Extracted records
⁂

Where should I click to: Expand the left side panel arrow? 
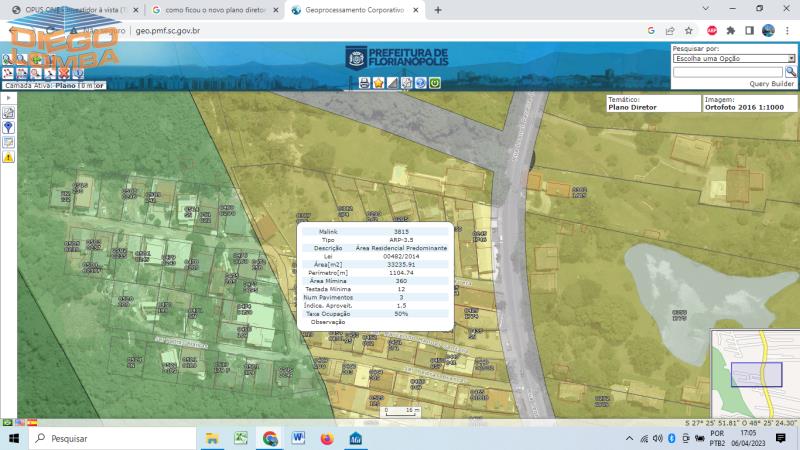(8, 98)
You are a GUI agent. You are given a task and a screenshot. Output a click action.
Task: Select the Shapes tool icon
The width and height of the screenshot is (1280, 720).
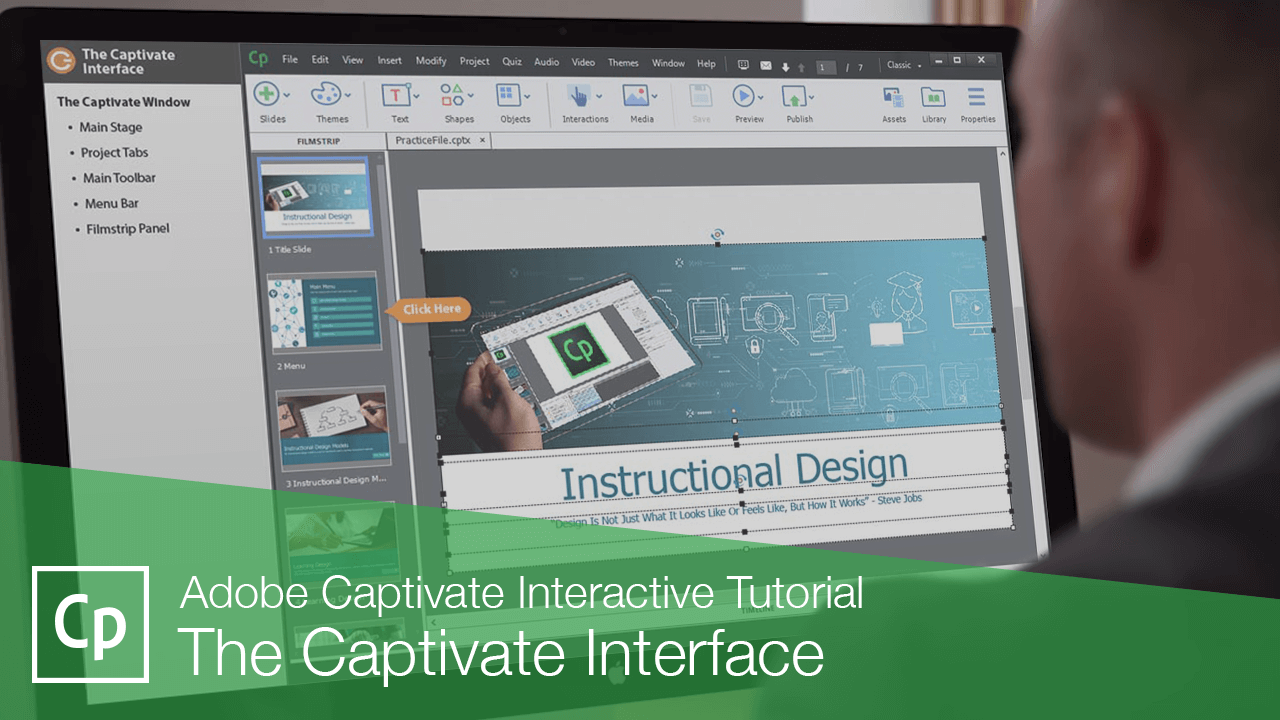click(453, 95)
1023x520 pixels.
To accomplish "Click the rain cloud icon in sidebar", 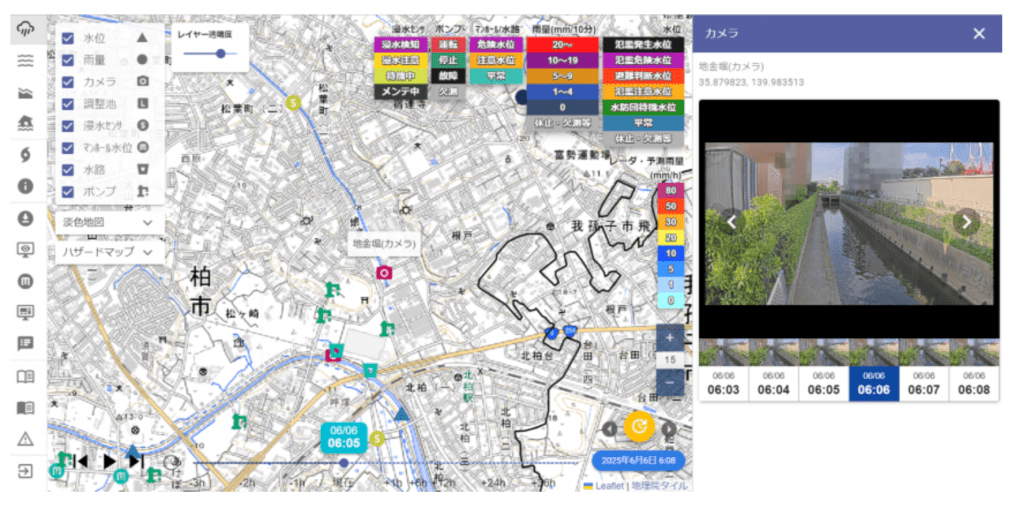I will 25,30.
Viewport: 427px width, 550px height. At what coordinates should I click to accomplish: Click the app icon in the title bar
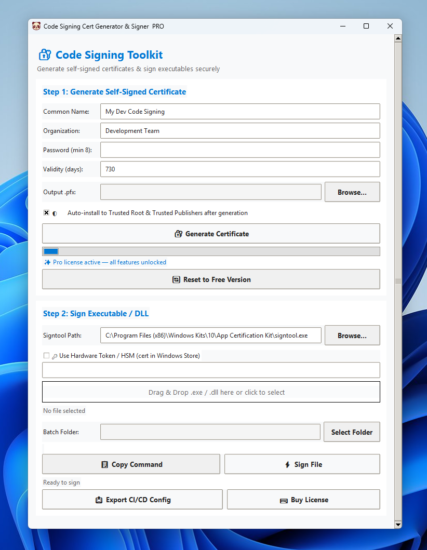[x=36, y=26]
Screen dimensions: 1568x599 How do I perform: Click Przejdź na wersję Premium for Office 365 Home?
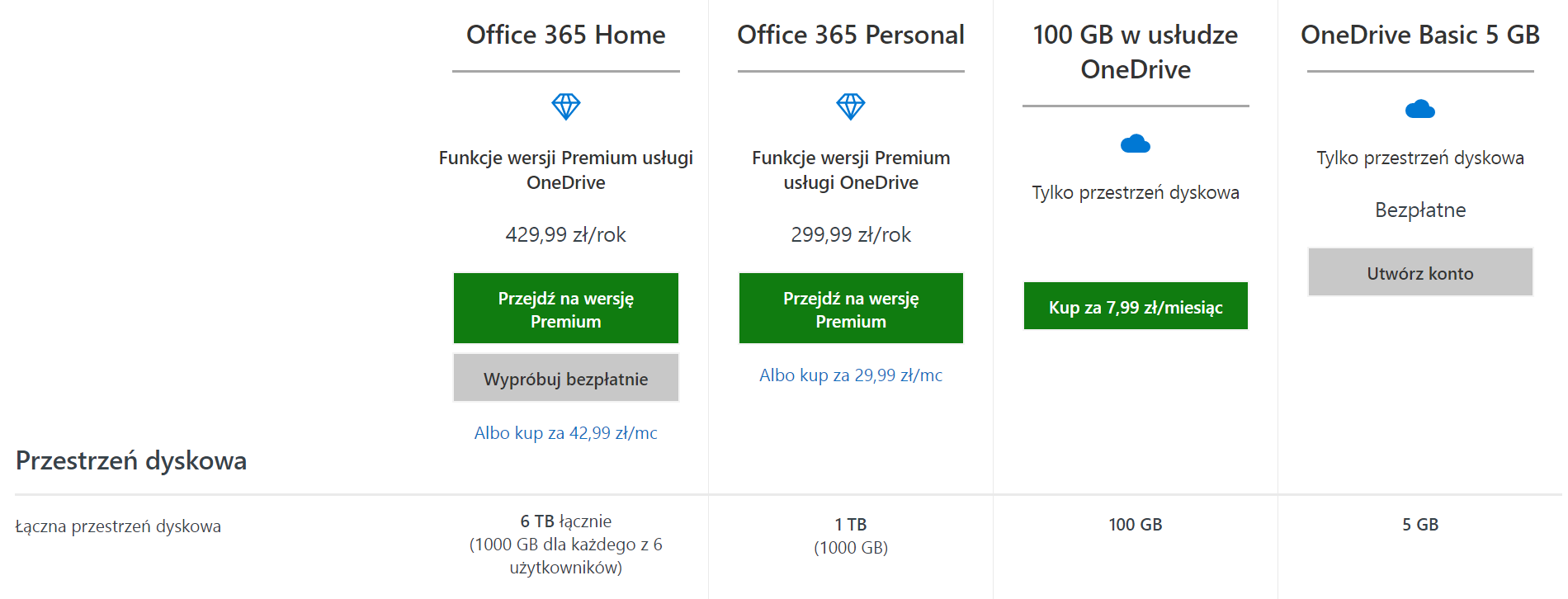point(566,309)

⁂

§ Task goal
The required answer is every line from the one containing "Screen dimensions: 1568x599" through the last line of the entries, restated word for word and with no pictures.

§ Solution to this exercise
Screen dimensions: 1568x599 How do I perform: Click Przejdź na wersję Premium for Office 365 Home?
point(566,309)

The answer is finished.